**WHAT THE TASK REQUIRES**
Copy out, word for word, the passage below on when Kentucky governors take office and on Steve Beshear's health-care actions.

Since governors must hit the ground running in order to present a biennial budget to the General Assembly shortly after Election Day and the beginning of a new legislative session – as required by state statute – it’s helpful, if also a bit odd, that the state Constitution deems the inauguration be held in December.

Section 73 directs: “The Governor and the Lieutenant Governor shall commence the execution of the duties of their offices on the fifth Tuesday succeeding their election, and shall continue in the execution thereof until a successor shall have qualified.”

Some are rightly concerned that Steve Beshear, current holder of the office just across the hall from the capitol rotunda, has executed the duties of his office and then some.

They point to his Obama-esque decision to act without legislative approval when creating a government-run health insurance program and expanding a Medicaid bureaucracy that creates tenuous hope among the nearly 900,000 recipients – which the Kentucky Health Benefit Exchange reports via email have enrolled in the program since October 1, 2013 using the exchange – that they will actually receive care along with a card.

Some of us who came along before political correctness made it generally uncool to raise the question of whether a popular politician’s actions were actually constitutional wonder: How can a state’s chief executive bring an unpopular president’s health-care fiasco into our midst and then force the citizenry to pay for it without so much as a vote from the people’s representatives?

**AVAILABLE DATA**
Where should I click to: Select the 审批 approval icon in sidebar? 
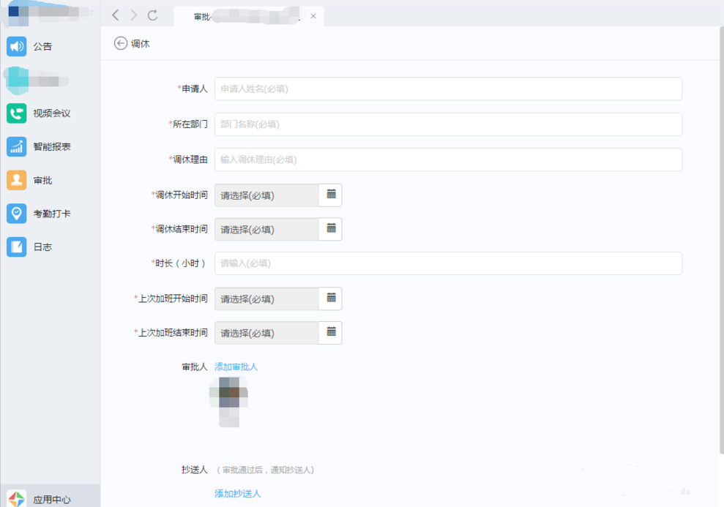click(17, 180)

**ANSWER BOX**
Since governors must hit the ground running in order to present a biennial budget to the General Assembly shortly after Election Day and the beginning of a new legislative session – as required by state statute – it’s helpful, if also a bit odd, that the state Constitution deems the inauguration be held in December.

Section 73 directs: “The Governor and the Lieutenant Governor shall commence the execution of the duties of their offices on the fifth Tuesday succeeding their election, and shall continue in the execution thereof until a successor shall have qualified.”

Some are rightly concerned that Steve Beshear, current holder of the office just across the hall from the capitol rotunda, has executed the duties of his office and then some.

They point to his Obama-esque decision to act without legislative approval when creating a government-run health insurance program and expanding a Medicaid bureaucracy that creates tenuous hope among the nearly 900,000 recipients – which the Kentucky Health Benefit Exchange reports via email have enrolled in the program since October 1, 2013 using the exchange – that they will actually receive care along with a card.

Some of us who came along before political correctness made it generally uncool to raise the question of whether a popular politician’s actions were actually constitutional wonder: How can a state’s chief executive bring an unpopular president’s health-care fiasco into our midst and then force the citizenry to pay for it without so much as a vote from the people’s representatives?